Ma la svolta verde con la pretesa di far diventare strutturali le energie rinnovabili rispetto a quelle fossili ha finito per mettere in luce i forti limiti che hanno attualmente le energie pulite, quando vogliono essere usate come forma motrice principale: intanto il fatto che esse sono legate agli eventi atmosferici e già parecchie volte nelle aree dove l’utilizzo di queste energie è più intenso, come Texas, Germania, Canada la produzione si è ridotta da eolico si è ridotta a zero. Così a causa della necessità di produrre elettricità quando il vento e il sole non soffiano o brillano adeguatamente, altre fonti di energia, per esempio centrali a gas naturale, devono essere accese e spente, con variazioni continue di erogazione: ma questo bilanciamento di rete comporta sempre un utilizzo non ottimale di risorse,  in altre parole, maggiori costi di usura e manutenzione e emissioni di CO2 aggiuntive non necessarie. Ma il vero problema è la mancanza di una tecnologia di stoccaggio dell’energia che in un modello distribuito può essere svolto da  batterie al litio , anche tenendo conto del loro enorme potenziale di inquinamento dell’ambiente, ma non esistono per dimensioni più ampie.

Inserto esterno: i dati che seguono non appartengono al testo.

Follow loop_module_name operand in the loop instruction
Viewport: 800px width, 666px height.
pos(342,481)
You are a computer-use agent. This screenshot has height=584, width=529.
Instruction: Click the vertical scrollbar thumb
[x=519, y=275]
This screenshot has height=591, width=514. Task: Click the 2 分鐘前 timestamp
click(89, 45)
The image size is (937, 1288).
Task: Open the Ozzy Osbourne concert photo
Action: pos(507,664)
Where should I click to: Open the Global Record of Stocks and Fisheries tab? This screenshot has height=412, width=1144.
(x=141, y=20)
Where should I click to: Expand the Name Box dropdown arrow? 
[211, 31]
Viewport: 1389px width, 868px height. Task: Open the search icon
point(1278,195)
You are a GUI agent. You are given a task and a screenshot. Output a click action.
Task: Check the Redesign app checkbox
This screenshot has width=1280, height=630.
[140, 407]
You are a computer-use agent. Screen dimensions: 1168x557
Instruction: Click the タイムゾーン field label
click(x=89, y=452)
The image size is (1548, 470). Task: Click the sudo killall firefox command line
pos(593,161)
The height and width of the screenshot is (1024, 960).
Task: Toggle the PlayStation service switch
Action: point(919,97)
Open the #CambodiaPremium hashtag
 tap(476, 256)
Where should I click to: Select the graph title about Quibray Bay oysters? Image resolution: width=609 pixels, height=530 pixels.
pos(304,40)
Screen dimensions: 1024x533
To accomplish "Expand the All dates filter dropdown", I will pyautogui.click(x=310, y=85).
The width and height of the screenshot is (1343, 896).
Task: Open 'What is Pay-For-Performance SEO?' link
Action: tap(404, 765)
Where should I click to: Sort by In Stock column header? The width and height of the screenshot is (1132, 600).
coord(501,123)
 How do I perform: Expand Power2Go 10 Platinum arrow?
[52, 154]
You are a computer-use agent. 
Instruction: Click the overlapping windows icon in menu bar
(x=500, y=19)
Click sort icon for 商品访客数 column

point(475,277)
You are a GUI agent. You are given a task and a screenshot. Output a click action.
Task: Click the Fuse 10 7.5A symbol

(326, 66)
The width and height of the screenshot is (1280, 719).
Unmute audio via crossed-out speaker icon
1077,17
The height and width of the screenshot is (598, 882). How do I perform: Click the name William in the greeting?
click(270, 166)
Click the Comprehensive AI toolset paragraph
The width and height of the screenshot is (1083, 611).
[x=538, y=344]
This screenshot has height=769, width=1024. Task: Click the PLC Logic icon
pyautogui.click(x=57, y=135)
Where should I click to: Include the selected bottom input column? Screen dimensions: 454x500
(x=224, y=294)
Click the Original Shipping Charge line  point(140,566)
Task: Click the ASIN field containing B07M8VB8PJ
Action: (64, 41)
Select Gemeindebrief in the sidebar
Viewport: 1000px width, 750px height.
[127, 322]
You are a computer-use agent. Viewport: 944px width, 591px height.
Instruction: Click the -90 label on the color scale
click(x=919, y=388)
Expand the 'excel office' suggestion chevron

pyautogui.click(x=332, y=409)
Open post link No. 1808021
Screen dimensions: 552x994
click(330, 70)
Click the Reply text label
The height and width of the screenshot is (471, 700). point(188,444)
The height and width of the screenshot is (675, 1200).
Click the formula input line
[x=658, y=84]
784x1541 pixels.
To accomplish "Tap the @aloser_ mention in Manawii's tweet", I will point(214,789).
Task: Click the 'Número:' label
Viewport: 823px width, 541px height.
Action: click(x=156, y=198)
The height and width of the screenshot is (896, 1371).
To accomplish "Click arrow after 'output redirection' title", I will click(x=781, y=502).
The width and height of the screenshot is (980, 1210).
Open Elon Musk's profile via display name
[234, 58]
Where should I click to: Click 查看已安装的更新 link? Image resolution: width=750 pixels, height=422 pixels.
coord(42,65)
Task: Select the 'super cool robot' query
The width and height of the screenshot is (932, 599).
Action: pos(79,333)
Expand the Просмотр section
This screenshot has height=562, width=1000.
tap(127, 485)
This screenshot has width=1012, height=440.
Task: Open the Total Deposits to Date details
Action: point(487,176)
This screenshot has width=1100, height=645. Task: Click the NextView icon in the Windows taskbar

Le leggi della fisica non si possono cambiare, né si possono fare salti tecnologici su ordine del Wef  ma è davvero scioccante che una delle agende più radicali e che si esprime attraverso le Esg  finisca per investire  sull’energia fossile che dovrebbe al contrario eliminare. Questo rappresenta benissimo il coacervo di ipocrisia e di menzogna che sta dietro queste operazioni.